Я понял все. Завод, подполье отправляли в Подлужье десятками своих товарищей. Теперь они вернулись, ведя за собою степь, грозовые ее силы… Я понял все и не обежал, а скатился с обрыва. Но где же, где было мне угнаться за степным ураганом! Опомнившись, я перевел дух и с бессознательной завистью вглядывался в то, что происходило в отдалении, у скалистого выступа берега.
На какое-то время, очень короткое, живая туча — кони, люди — задержалась на месте. Затем, огибая отвесную скалу, тесня друг друга, всадники ринулись дальше.
Я собрал силы, на что-то еще надеясь, но когда между мною и последними рядами коней оставалось не более двух сотен шагов, все перед моими глазами исчезло. Ни коней, ни людей! Лишь бурые каменистые кручи над водою, да по воде шумы, как под дождевым ливнем: стремительный конский топот издалека.
Не теряя времени, бегу к воде, принимаюсь сбрасывать с себя тряпье. Более подходящей минуты и желать нельзя: белым не до того сейчас, чтобы охотиться за мною. Озираюсь по сторонам и вдруг за каменным уступом вижу лодки. Ну, да! Переправа была тут. Каменная скала, а главное, солдаты со своим орудием не позволяли мне до этой минуты заглянуть сюда.

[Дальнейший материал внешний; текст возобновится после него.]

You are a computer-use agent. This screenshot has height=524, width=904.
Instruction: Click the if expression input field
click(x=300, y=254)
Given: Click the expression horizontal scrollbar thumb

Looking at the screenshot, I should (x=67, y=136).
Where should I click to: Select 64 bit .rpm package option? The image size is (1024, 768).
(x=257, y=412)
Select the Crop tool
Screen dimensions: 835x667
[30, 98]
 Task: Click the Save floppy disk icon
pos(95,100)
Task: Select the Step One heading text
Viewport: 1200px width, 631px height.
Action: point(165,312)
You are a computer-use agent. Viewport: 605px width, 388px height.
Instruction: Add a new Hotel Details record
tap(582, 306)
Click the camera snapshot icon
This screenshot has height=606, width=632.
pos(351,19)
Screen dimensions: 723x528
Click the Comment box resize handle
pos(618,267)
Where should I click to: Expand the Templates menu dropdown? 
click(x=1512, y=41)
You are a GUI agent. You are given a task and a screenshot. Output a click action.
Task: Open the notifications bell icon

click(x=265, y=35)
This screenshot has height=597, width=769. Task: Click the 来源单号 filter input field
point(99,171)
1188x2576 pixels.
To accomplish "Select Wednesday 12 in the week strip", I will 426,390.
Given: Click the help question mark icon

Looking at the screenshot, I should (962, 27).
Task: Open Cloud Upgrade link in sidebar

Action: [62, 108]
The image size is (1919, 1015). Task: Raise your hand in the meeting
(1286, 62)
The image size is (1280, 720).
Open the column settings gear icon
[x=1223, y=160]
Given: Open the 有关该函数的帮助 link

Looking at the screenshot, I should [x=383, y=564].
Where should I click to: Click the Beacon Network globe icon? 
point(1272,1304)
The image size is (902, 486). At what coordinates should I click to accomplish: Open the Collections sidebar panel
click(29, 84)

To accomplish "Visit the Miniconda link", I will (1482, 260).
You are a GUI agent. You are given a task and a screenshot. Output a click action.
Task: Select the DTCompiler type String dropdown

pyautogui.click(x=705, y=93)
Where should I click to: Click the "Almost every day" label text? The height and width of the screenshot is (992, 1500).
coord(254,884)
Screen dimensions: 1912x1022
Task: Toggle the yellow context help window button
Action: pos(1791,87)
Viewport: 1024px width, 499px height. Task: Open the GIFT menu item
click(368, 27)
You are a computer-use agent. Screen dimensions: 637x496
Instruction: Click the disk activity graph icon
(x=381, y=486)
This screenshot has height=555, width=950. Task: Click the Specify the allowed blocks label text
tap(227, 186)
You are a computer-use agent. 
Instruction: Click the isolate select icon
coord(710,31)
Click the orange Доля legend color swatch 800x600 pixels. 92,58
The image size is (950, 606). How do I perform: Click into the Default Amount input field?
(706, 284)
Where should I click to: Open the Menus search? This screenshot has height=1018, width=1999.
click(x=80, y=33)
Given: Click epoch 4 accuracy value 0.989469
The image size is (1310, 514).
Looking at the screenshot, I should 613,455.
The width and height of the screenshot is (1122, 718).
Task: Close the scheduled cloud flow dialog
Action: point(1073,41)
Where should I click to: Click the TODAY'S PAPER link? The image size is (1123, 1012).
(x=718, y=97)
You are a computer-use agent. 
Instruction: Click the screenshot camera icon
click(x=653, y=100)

Я спешу к лодкам, останавливаюсь у того места, куда недавно белые накатывали орудие: все вокруг здесь разворочено, орудие на боку, какие-то окровавленные куски в бурьянах, осколки лафета, скрюченные железные ободья… Мерещится, что в выемке, у оружия, шевелится обрубок человеческой ноги, а где-то в стороне всхлипывают, стонут…
Осматриваю лодки. У иных оторваны кормы, иные помяты так, будто по ним пронеслась каменная буря. Все же я нахожу что-то, похожее на корыто из цельного бревна. Выламываю от изувеченной плоскодонки доску — весло! — бегу к воде.
Уже выволочив с мелководья свою душегубку, я вспоминаю, что подле орудия были кони… Неужели снарядом сметены и они? И почему не догадался я поискать там, у скалы, оружие, какого-нибудь уцелевшего на мое счастье нагана, клинка, наконец? Досадуя на себя, я готов был повернуть назад, но… Вот тоже! А конница с пиками, с вилами, с топорами… Разве ей не нужно было оружие? Ясно: все кругом осмотрено, ощупано! «Ты опоздал, Никита», — говорю себе и с силою втыкаю тесинку в песчань. Душегубка моя осторожно выползает на глубину. Некоторое время мне надо держаться берега, подальше от городской набережной… Слышу явственно по воде отдаленный рев людских голосов, выстрелы, короткую очередь пулемета: пролепетал, захлебнулся.
…Я отступаю мысленно к недавним годам царского подполья, к таежной глухомани, к тем людям, чья неостывающая воля сбрасывала с ног цепи, вгрызалась в камень каторжного централа, вступала в бой с пространством, с лютыми морозами, с голодом и самою страшною среди всех бедствий силою, какою еще вчера была рабская темень полей.
«Вчера — да! Но сегодня — это Подлужье, это — верхоконники с шашками, с вилами…»
Я подымаюсь в своем корыте на ноги. Мне не сидится. Все во мне противится покою. Чувствую гибкость своего позвоночника, крепость своих мускулов. «Мало тебя, видно, ломали, Никита», — произношу я вслух и, настораживаясь, принимаюсь за самодельное весло. Душегубка моя летит стрелою.